Exercise instructions »
Starting with the first line of the items and going on through the line with "Task: Click the", write those lines out again with "File" replaced by "Edit" and nothing else changed. Leave the pictures out of your answer.

○ ○ ○ ○ ○ ○ ○

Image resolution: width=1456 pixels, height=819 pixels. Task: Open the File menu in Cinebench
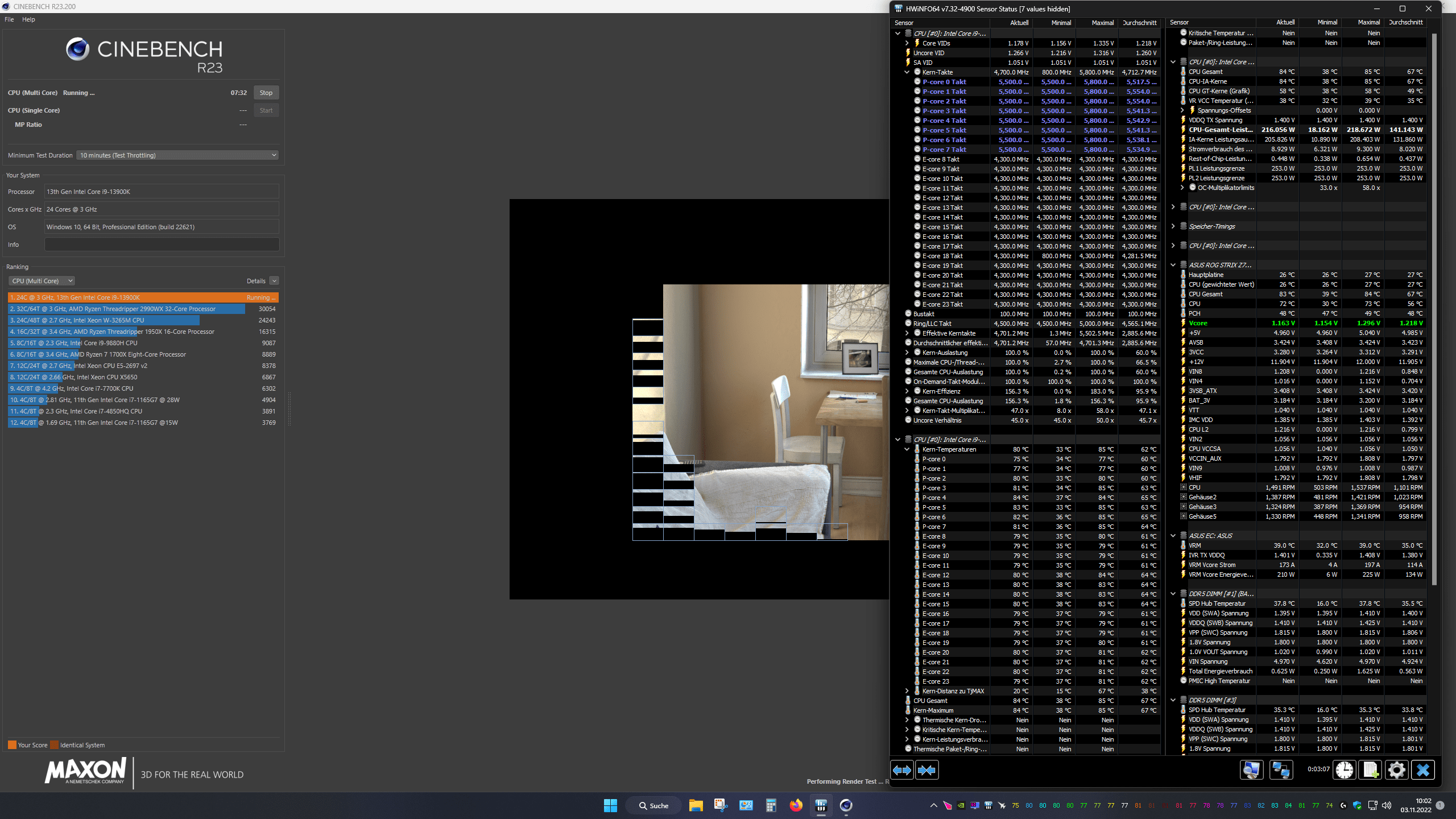(9, 19)
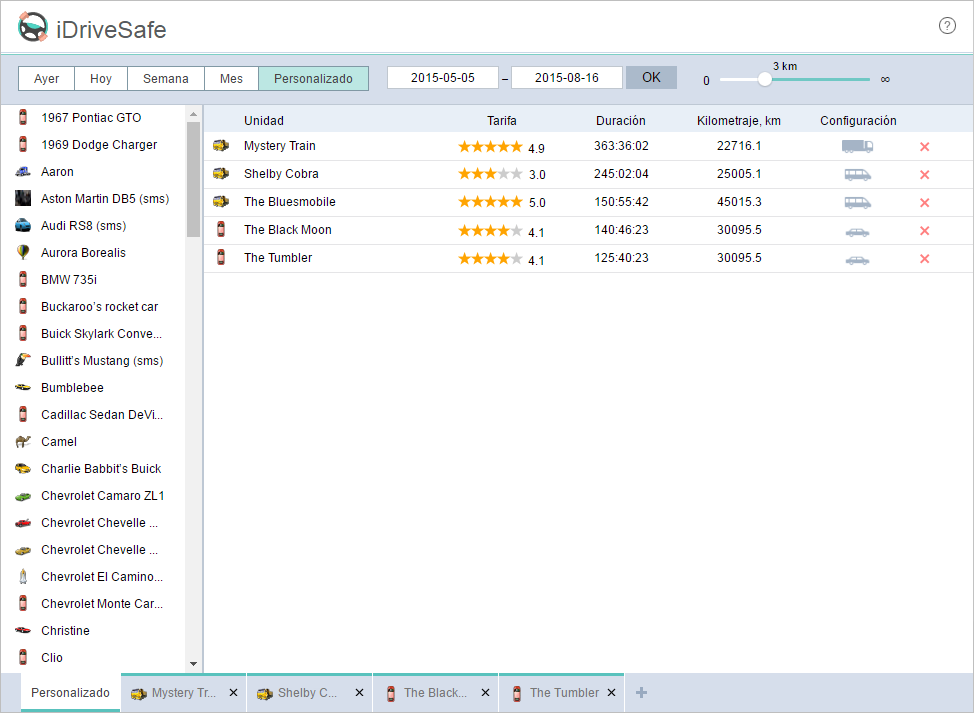Select Bumblebee in the units list
The image size is (974, 713).
tap(72, 388)
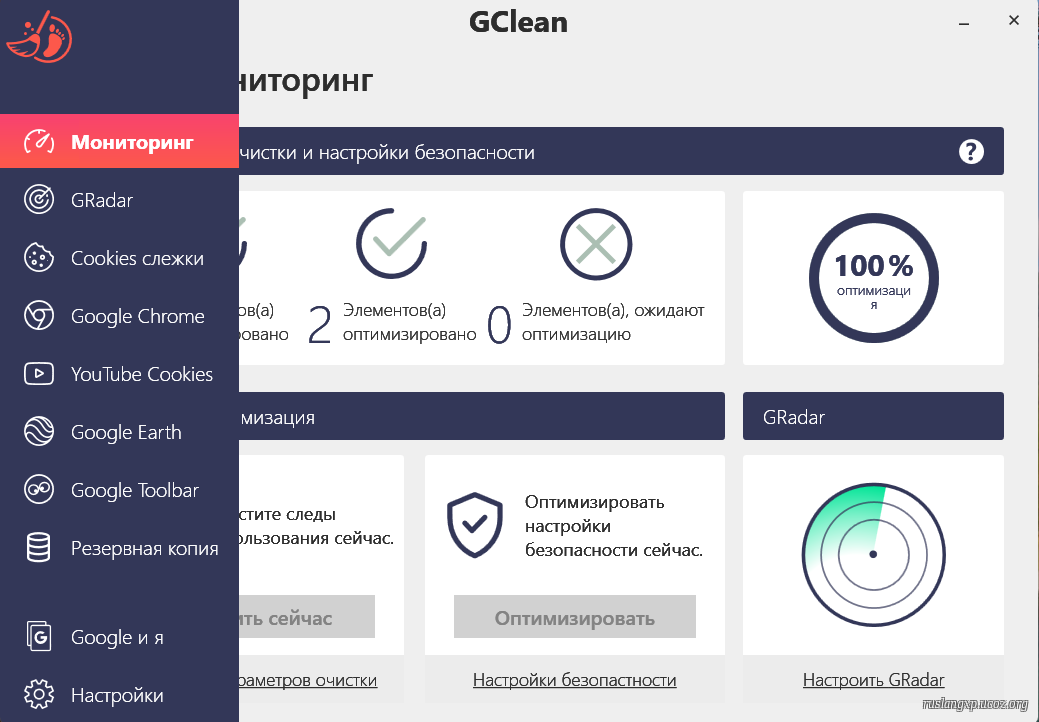Screen dimensions: 1039x722
Task: Click the 100% оптимизация progress circle
Action: pyautogui.click(x=873, y=278)
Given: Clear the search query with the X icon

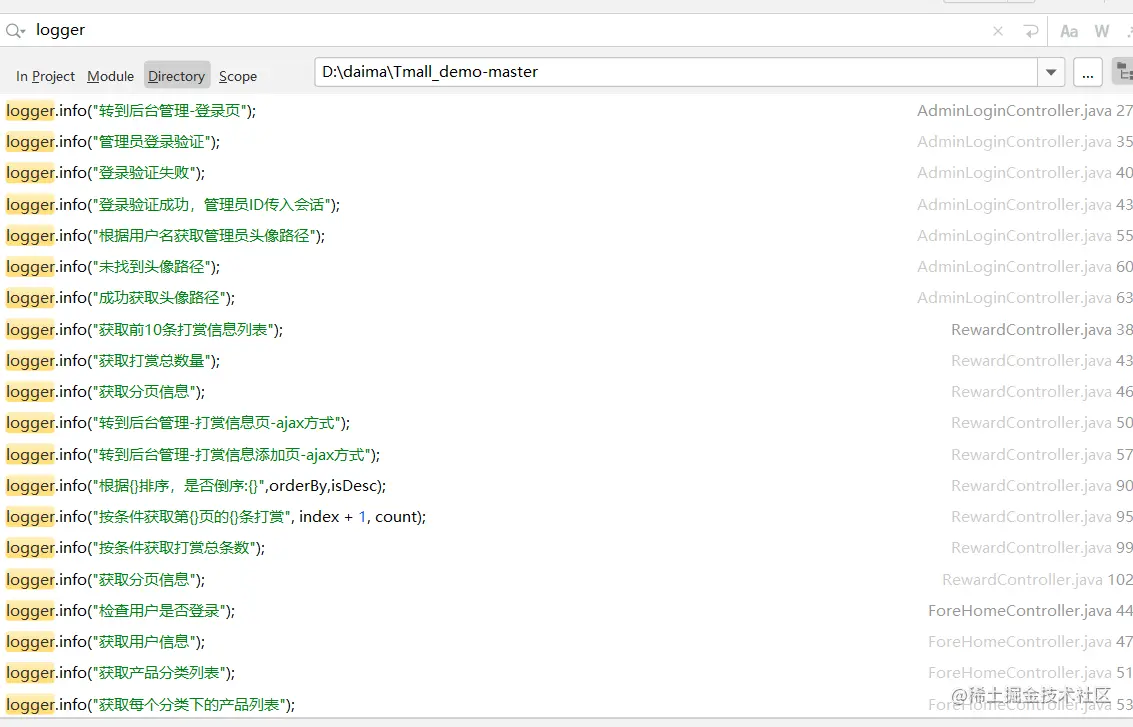Looking at the screenshot, I should 997,31.
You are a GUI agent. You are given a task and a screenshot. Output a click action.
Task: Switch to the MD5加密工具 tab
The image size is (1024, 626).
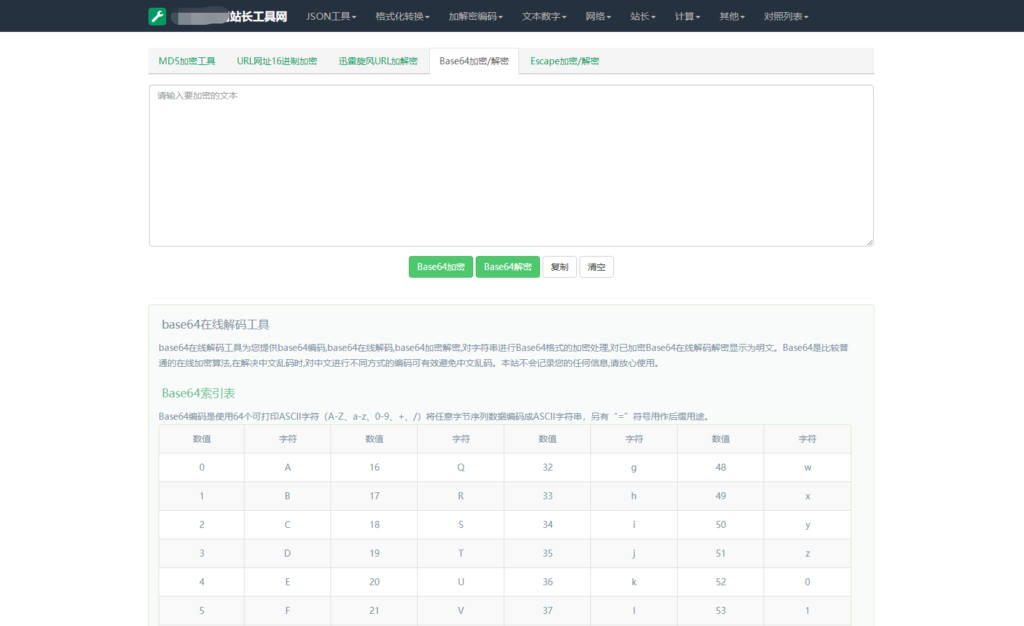click(x=187, y=61)
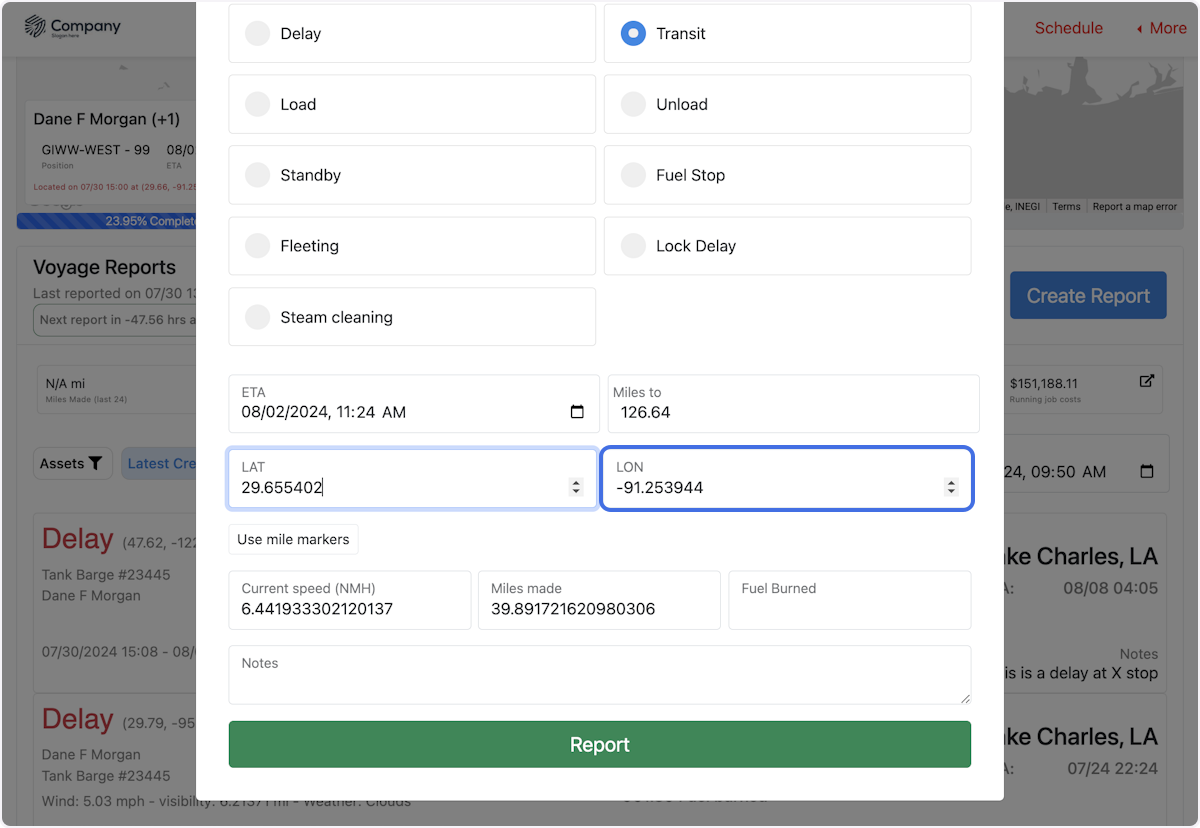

○ ○ ○ ○ ○ ○ ○

Written solution »
Image resolution: width=1456 pixels, height=819 pixels. Task: Open the Edit menu in Cinebench
(9, 19)
Select Bumblebee in the units list
The image size is (974, 713).
tap(72, 388)
Screen dimensions: 1039x722
Task: Click the 100% оптимизация progress circle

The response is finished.